In Tokio wurden die Mentalitätsunterschiede zwischen Lagarde und Schäuble deutlich. Der Deutsche meint, eiserne Sparsamkeit und Reformen führten früher oder später automatisch zu wirtschaftlicher Erholung. Der IWF hingegen geht davon aus, dass Wachstum die Voraussetzung ist, die Krise zu bewältigen. Wer hat nun die besseren Karten? Schäuble jedenfalls nicht. Selbst wenn er auf Erfolge beim Krisenmanagement wie die Halbierung des Defizits der Euro-Länder verglichen mit 2009 verweisen kann.

Lagarde untermauert ihre Positionen mit dramatischen Worten. Die reichen Länder hätten Schulden „wie in Kriegszeiten“ angehäuft. Schäuble ist da keineswegs ein Musterknabe. Er sollte auch deshalb nicht allzu forsch auftreten. Denn Europa ist im Kampf gegen die Krise auf den Fonds angewiesen. Es war Angela Merkel, die ihn bei der Griechenland-Hilfe mit ins Boot geholt hat. Deswegen werden Brüssel und Berlin sich ein Stück weit auf Lagarde zubewegen müssen, statt ihre Forderungen wie Schäuble brüsk zurückzuweisen.

 

Biden/Ryan

Duell der Stellvertreter

Von Christof Schneider

Es geht doch! Dass auch in den USA TV-Duelle zwischen Spitzenpolitikern nicht so langweilig sein müssen wie das Aufeinandertreffen von Barack Obama und seinem Herausforderer Mitt Romney, haben Vizepräsident Joe Biden und Paul Ryan bewiesen. Der Demokrat Biden stand unter dem Druck, nach dem verpatzten Auftritt seines Chefs die Scharte auszuwetzen. Er hat sich nicht schlecht geschlagen, geht in den meisten Umfragen als Sieger aus dem Duell. Optimal jedoch hat auch er seine Sache nicht gemacht. Er präsentierte sich aggressiv überheblich, sein ständiges Gelächter über den Gesprächspartner dürfte ihm bei den Wechselwählern kaum Sympathie eingebracht haben. Er hat seinen smarten Möchtegern-Nachfolger Ryan Punkte machen lassen.

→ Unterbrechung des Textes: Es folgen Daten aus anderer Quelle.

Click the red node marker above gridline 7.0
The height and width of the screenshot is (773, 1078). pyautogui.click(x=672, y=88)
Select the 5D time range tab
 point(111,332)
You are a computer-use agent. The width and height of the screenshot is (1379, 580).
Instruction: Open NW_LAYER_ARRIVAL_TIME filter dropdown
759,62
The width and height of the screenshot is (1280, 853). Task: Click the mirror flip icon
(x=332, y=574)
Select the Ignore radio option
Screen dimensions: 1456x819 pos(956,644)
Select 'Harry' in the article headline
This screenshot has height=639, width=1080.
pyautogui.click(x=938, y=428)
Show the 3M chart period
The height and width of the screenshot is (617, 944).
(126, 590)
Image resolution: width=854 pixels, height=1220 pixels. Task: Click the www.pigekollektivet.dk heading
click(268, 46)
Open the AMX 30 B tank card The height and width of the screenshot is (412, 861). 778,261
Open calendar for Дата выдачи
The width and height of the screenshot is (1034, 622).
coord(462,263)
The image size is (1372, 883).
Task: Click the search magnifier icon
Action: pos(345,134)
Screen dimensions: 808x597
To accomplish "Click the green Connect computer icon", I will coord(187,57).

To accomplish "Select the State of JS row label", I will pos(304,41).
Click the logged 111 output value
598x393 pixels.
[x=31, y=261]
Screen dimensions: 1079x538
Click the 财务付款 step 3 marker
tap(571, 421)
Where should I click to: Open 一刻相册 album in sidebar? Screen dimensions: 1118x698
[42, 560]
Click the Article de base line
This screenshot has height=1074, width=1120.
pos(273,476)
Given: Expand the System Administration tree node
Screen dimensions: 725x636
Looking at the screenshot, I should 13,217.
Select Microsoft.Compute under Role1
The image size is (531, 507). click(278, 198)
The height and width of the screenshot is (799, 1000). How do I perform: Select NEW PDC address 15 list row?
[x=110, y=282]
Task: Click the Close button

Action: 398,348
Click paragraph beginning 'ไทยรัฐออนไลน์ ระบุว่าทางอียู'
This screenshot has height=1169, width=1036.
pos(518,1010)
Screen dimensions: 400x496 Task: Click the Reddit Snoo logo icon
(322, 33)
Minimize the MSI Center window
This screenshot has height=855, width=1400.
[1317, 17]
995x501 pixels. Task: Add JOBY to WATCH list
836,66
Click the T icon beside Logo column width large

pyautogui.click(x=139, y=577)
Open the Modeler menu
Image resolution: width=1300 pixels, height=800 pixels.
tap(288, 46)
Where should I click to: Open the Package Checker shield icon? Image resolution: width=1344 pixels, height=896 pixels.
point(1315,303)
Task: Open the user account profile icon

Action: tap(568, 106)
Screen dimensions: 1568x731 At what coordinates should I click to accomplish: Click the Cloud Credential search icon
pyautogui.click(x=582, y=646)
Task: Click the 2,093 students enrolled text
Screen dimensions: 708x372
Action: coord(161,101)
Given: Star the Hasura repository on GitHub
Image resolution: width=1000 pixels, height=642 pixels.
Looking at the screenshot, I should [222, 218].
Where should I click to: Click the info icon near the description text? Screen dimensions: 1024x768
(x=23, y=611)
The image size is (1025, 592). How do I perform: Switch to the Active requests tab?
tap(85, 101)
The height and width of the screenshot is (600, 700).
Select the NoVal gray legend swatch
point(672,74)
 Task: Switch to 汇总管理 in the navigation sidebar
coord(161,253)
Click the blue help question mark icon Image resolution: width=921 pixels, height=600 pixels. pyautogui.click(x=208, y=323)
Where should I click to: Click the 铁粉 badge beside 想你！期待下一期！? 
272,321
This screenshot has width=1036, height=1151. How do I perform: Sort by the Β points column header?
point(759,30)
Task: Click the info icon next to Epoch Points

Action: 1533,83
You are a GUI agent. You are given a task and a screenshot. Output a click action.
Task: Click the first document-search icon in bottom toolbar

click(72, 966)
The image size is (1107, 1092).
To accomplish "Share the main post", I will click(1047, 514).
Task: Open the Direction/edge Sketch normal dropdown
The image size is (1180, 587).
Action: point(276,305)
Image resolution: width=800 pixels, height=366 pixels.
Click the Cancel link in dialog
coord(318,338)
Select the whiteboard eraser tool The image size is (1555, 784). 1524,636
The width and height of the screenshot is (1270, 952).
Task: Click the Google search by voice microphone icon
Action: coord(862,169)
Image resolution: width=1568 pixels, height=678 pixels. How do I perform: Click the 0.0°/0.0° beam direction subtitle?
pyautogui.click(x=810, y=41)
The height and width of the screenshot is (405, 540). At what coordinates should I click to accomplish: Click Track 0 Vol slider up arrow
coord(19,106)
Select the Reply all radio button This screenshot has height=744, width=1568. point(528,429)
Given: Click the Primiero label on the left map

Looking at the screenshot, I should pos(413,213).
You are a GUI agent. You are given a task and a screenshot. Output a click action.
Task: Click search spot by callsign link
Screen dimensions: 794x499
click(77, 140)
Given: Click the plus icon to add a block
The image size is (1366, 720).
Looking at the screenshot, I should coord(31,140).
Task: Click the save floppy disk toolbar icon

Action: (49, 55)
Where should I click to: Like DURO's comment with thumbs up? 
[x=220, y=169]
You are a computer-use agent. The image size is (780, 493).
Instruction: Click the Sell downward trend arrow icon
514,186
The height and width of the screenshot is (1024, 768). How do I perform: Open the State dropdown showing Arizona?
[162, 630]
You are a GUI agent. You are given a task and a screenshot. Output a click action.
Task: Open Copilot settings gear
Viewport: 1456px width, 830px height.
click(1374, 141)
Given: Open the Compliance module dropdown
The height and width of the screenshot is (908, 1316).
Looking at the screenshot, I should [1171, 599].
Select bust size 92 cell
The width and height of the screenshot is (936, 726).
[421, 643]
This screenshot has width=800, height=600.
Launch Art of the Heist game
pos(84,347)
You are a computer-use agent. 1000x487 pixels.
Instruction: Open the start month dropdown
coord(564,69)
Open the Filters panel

Am Kräfteverhältnis vor der Präsidentschaftswahl hat das Duell der Stellvertreter wohl nichts geändert. Nachdem der Republikaner Romney in den vergangenen Tagen Boden gutgemacht und bei manchen Demoskopen sogar schon die Nase vorn hatte, ist der Ausgang der Präsidentschaftswahl am 6. November weiter völlig offen. Das ändert sich vielleicht in der kommenden Woche, wenn Obama und Romney wieder verbal die Klingen kreuzen. Dann wird der Druck auf den Amtsinhaber enorm sein: Er darf nicht zu harmlos sein, nicht gelangweilt, nicht zu aggressiv, nicht überheblich grinsen, nicht schwitzten und sich nicht zu viele Notizen machen. Da wird es schwer, sich authentisch und überzeugend zu präsentieren.